There’s a perverse pleasure in being able to say that; a singular joy in feeling IN on the joke.

I’d often watch the long-running game show Jeopardy.

I remember once, as the answer was displayed on very low-tech cards; Io, Europa, Ganymede, and Callisto, I formulated the question in my head…

What are the moons of Jupiter?

I don’t know why I know this, but this factoid is programmed into me. Knowing this answer is probably worth $800 (in Jeopardy bucks), and I beamed with pride when Alex Trebek confirmed my knowing.

It’s sort of like this, being IN on the joke, or being confident in some knowledge not everyone would have.

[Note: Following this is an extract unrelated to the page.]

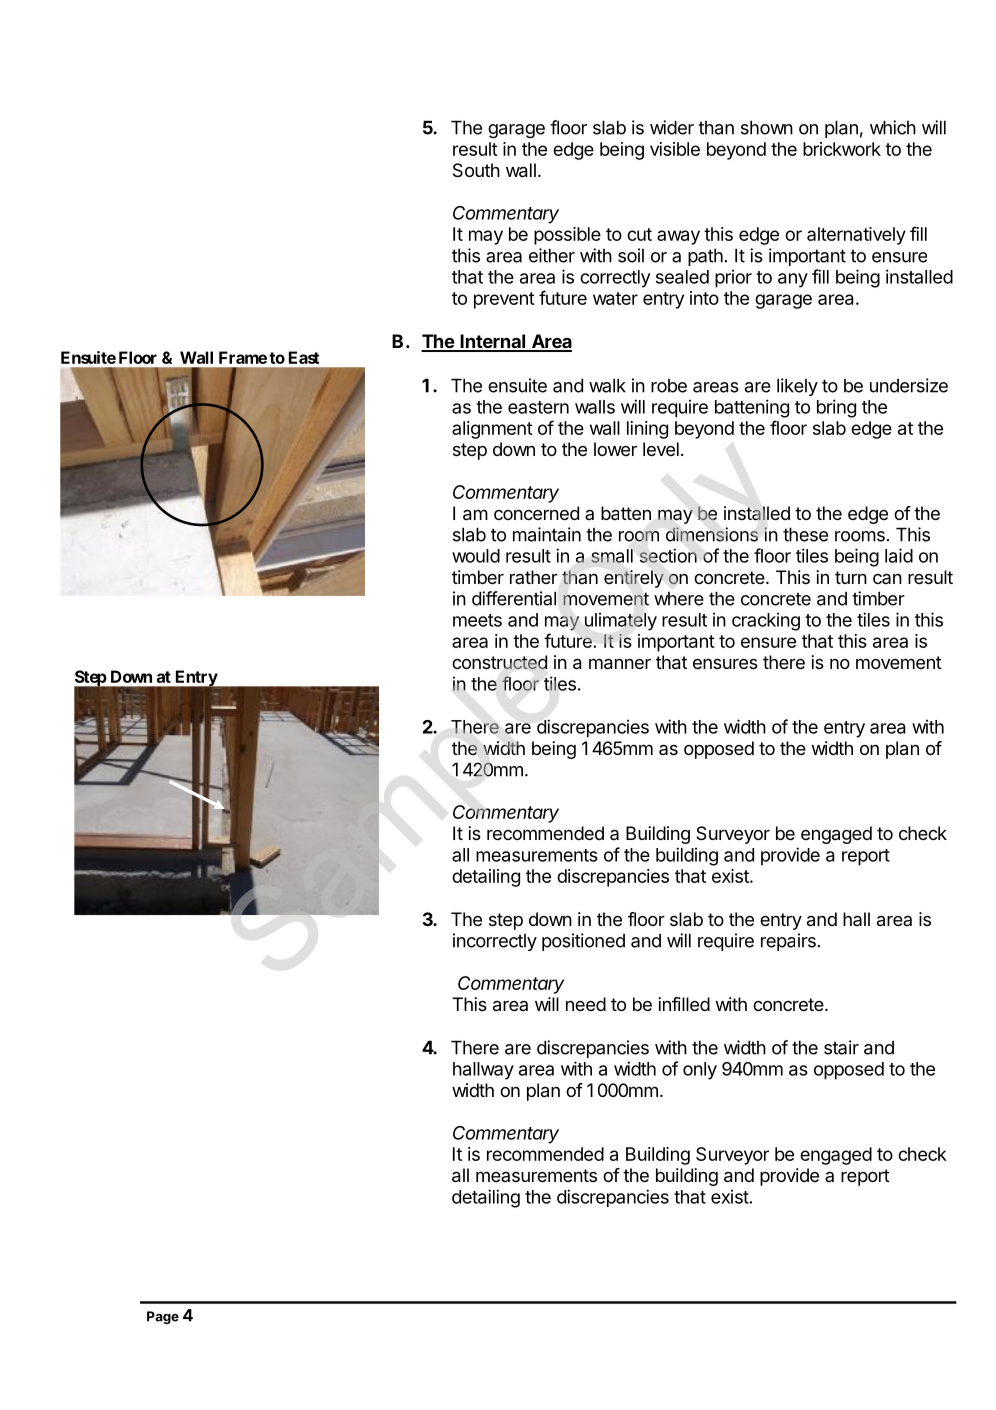  I want to click on South, so click(476, 170).
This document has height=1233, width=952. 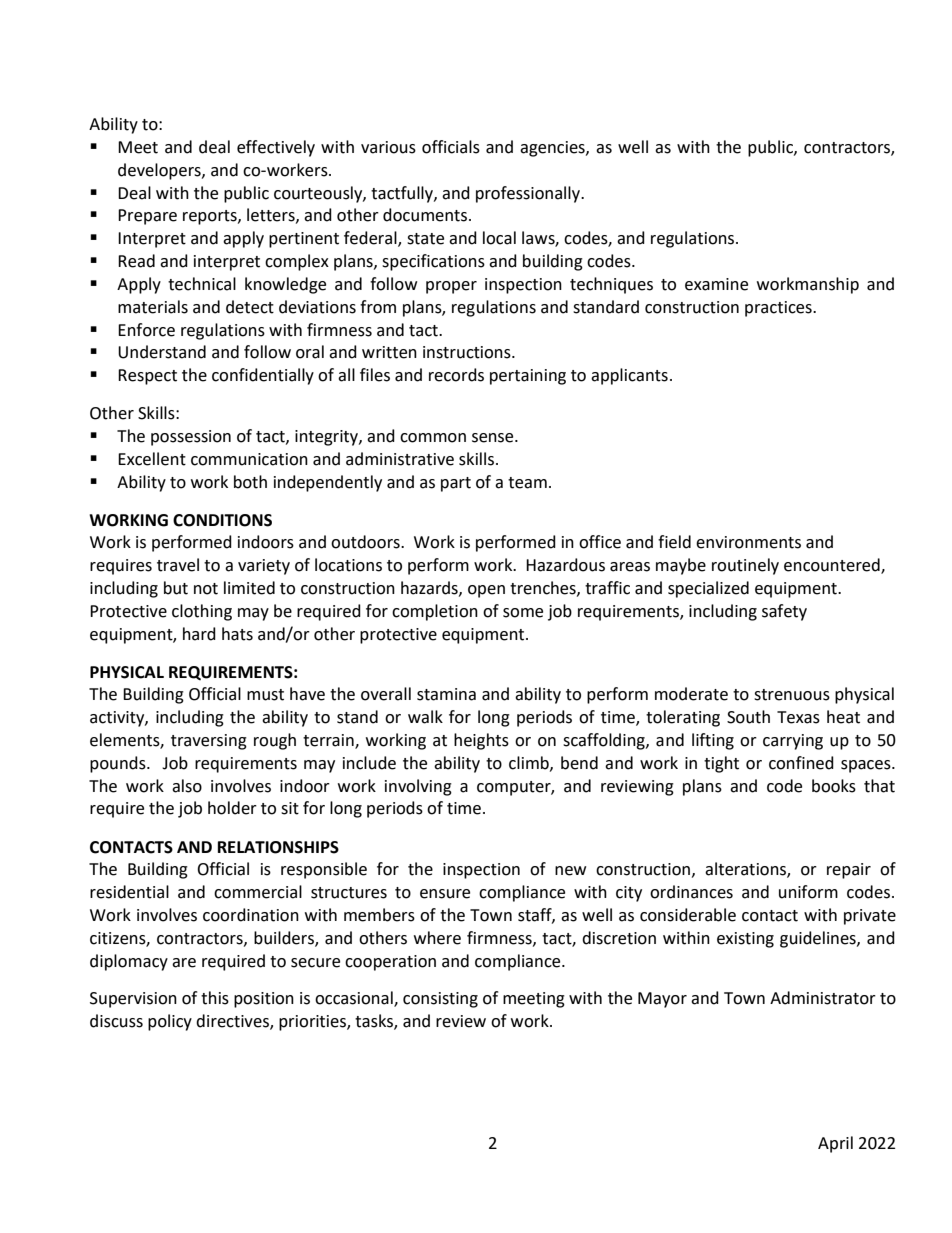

Of course, there are things that some people think are way funny that I don’t get. It’s not that I don’t get the joke. I understand what is supposed to be funny. It just doesn’t strike me as funny (like the TV show The Big Bang Theory or movie, Dumb and Dumber).

Sometimes, I’ll say or think something that I think is tremendously funny and not get the reaction I’d anticipate. (I’d remember telling people about the challenging childhood I survived, where even my imaginary friends wouldn’t play with me…This comment was often greeted with blank expressions.)

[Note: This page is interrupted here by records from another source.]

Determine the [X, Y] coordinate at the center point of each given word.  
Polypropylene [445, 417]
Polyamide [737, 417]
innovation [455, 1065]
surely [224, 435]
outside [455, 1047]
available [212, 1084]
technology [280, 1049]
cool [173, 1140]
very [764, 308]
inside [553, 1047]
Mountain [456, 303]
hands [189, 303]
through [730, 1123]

There’s such a simple pleasure in a funny poster. You might pass it all the time and not really tune into how the image and caption go together. Then — one day, you see it as if for the first time. Everything comes together. It needs no elaboration or build-up.

You either get it, or you don’t…and sometimes, you find yourself smiling and you want your amusement to spread.

When your see a funny poster, your first reaction is to smile. Then, you think of friends to tell, people who you think would share your reaction.

Feeling in on the joke is no small thing.